Trouble soldering to Pads

Discussion in 'General Electronics Chat' started by JoshEvelyn, Jun 24, 2014.

  1. JoshEvelyn

    Thread Starter New Member

    Jun 24, 2014
    I am no stranger to soldering and the process, but I have ran into a problem that no one seems to have heard of,

    We are a electronics manufacturing company and have never seen a problem like this before, where we try to solder Surface mount and Through hole components to the PCB and it doesn't stick to the pads. We tried a bare board and still it didnt solder. Even using alcohol cleaner has no affect.

    Is this a problem others have encountered?
  2. kubeek

    AAC Fanatic!

    Sep 20, 2005
    Could you post some detailed photos of the bare boards, and the badly soldered pads?
    I have seen a case where the silkscreen or soldermask were misaligned and covered the pads. Are you sure the soldermask is not covering the pads? What kind of finish is on the pads, HAL, gold plating, bare copper?

    What process do you use? I assume it is reflow for the SMD, but it might as well be hand soldered. Did hand soldering have better success? Were you at all able to solder anything?
  3. mcgyvr

    AAC Fanatic!

    Oct 15, 2009
    yep much more info needed..
    could be anything from a bad soldering iron tip/low heat transfer (assuming hand soldering since you said through hole but could be wave/selective) to board contamination to lack of flux,etc..

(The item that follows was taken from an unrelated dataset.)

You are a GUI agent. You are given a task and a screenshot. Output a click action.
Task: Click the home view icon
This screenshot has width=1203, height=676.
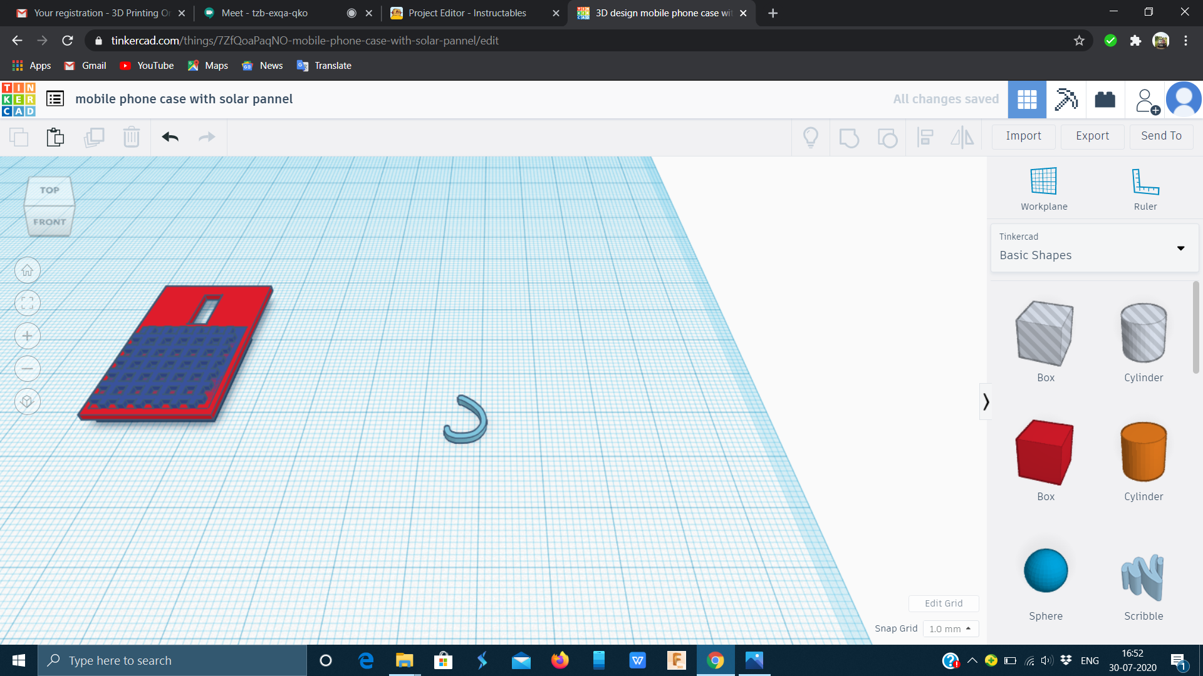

    what do you mean "we even tried a bare board"?
  4. MaxHeadRoom


    Jul 18, 2013
    Solder content?
  5. crutschow


    Mar 14, 2008
    Have you tried applying solder flux to the pads before soldering?
  6. ErnieM

    AAC Fanatic!

    Apr 24, 2011
    What is the pad surface of the boards? Is this bare copper or is it solder covered?

    There is a possibility you got boards with incorrect metal (such as ROHS (no tin) solder) and your proccess cannot reach the liquid temperature.
  7. GopherT

    AAC Fanatic!

    Nov 23, 2012
    If the board was sprayed with high temp silicone or anywhere near high temp silicone oil you could have problems. Even HVAC motors near by can mist their lubricant. Alcohol will not remove it. You will need to physically polish it with something like Mothers swirl remover (white aluminum oxide grit that will make a mirror finish). Mothers is available at Auto Parts stores. Do not, do not, do not buy "car polish" that just adds more silicone.

    Buff once, while clean and repeat. This should remove anything that is preventing the bonding or flow. If that does not work, it is an alloy issue and you may need a higher temp soldering iron, silver solder, or lead free solder to make it work.